**TASK STATEMENT:** In the nanoworld dynamics article, copy the passage starting at "The physicist and" and ending at "of a semiconductor.", switching "semiconductor" to "metal".

*** EXERCISE PASSAGE Section Begins ***

Making nanoworld dynamics visible

(Nanowerk News) Dr. Jan Vogelsang, a physicist at the University of Oldenburg, has been accepted into the renowned Emmy Noether Programme (ENP) run by the German Research Foundation (DFG). Vogelsang can now establish his own junior research group, for which the DFG is providing up to 2.5 million euros in funding. In his project "Attosecond Charge Carrier Dynamics at Nanoscale Interfaces", Vogelsang is making processes visible that are far too small and too fast for the human eye to detect.
"Offering our early-career researchers targeted and personalized support is a priority for our university. Jan Vogelsang is an outstanding researcher, and his acceptance into the Emmy Noether Programme is high recognition of his achievements," said Prof. Dr. Ralph Bruder, President of the University of Oldenburg.
Prof. Dr. Christoph Lienau, in whose Ultrafast Nano-Optics research group Vogelsang completed his PhD, said: "Jan Vogelsang is very curious, well-organized and very determined." The young scientist has both great intellectual abilities and excellent experimental skills, as well as the ability to combine them to outstanding effect, he added.
Whether it's in smartphone displays, light-emitting diodes or fibre-optic connections, optoelectronic components are essential for the conversion of electrical energy into light and of light into solar power. They form the interface between electrical and optical components and are getting smaller and smaller as the technology advances. Vogelsang's research focuses on the processes taking place in these components. His goal is to make nanoscale mechanisms visible.
The physicist and his junior research group will study the paths electrons take after being excited by a short laser pulse. With the experimental resources made available to him so far, he has already been able to detect the direction in which the particles move. What he lacked, however, was the means to pinpoint their exact position. Vogelsang is now using a new technique involving a second laser pulse that lasts just a few attoseconds (one attosecond is equal to a billionth of a billionth of a second). This second pulse releases the excited electrons from the sample under investigation, for instance the conduction band of a semiconductor.
"It is precisely these electrons that carry the information we need, and we will now examine them in detail using our new electron microscope," Vogelsang explains. With this technique, the laser pulses are so short that the electrons appear to stand still at the moment of exposure, enabling Vogelsang to keep up with these ultrafast and ultra-tiny charge carriers. The motion of the electrons not only becomes visible, but can also be observed as if on film.
The new equipment that Vogelsang can now acquire thanks to the ENP funding is making this research possible. A photoemission electron microscope will be the centrepiece of the team's work. This device images the described position of electrons down to a resolution below 50 nanometres (or 50 billionths of a metre), yielding a direct glimpse into the nanoscopic world. In conjunction with the lasers which, as described above, make it possible to keep up with the ultrafast electrons, as well as a time-of-flight spectrometer that can determine the electrons' kinetic energy, an experimental set-up worth around 750,000 euros is being constructed.
Vogelsang is confident that his technique can help colleagues in many different research areas to find answers to questions that they have so far only been able to solve through trial and error. It could be applied to charge transfer processes in solar cells to track the tiny electrons as they cross material boundaries, for example. With these insights into the nanoworld, scientists will be able to optimize power generation in a targeted manner from the very beginning of the process.

*** EXERCISE PASSAGE Section Ends ***
*** GIVEN RECORDS Section Begins ***

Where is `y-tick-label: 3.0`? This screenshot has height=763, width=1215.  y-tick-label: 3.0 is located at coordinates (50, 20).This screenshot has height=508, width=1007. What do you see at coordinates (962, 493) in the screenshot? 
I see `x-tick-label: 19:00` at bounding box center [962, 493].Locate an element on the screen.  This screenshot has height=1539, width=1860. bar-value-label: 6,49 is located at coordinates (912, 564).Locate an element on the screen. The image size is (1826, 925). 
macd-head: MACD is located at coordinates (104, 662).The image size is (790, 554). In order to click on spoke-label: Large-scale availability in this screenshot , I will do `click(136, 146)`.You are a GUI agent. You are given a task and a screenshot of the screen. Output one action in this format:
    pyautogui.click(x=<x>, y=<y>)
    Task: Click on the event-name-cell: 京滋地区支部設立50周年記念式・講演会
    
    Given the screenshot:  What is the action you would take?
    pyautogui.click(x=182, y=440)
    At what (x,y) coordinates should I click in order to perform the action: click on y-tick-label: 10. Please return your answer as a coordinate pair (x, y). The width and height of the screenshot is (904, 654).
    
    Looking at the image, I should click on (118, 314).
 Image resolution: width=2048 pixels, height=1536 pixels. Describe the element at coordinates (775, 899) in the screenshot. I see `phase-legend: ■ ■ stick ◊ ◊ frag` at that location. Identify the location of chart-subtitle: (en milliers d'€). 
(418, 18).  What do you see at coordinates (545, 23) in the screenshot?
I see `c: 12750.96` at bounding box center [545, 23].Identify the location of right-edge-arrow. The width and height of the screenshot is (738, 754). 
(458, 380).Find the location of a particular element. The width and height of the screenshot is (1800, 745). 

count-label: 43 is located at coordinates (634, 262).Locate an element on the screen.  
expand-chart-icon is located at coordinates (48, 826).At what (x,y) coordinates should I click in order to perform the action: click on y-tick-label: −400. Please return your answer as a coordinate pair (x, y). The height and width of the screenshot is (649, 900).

*** GIVEN RECORDS Section Ends ***

**OUTPUT FOR THIS TASK:**
The physicist and his junior research group will study the paths electrons take after being excited by a short laser pulse. With the experimental resources made available to him so far, he has already been able to detect the direction in which the particles move. What he lacked, however, was the means to pinpoint their exact position. Vogelsang is now using a new technique involving a second laser pulse that lasts just a few attoseconds (one attosecond is equal to a billionth of a billionth of a second). This second pulse releases the excited electrons from the sample under investigation, for instance the conduction band of a metal.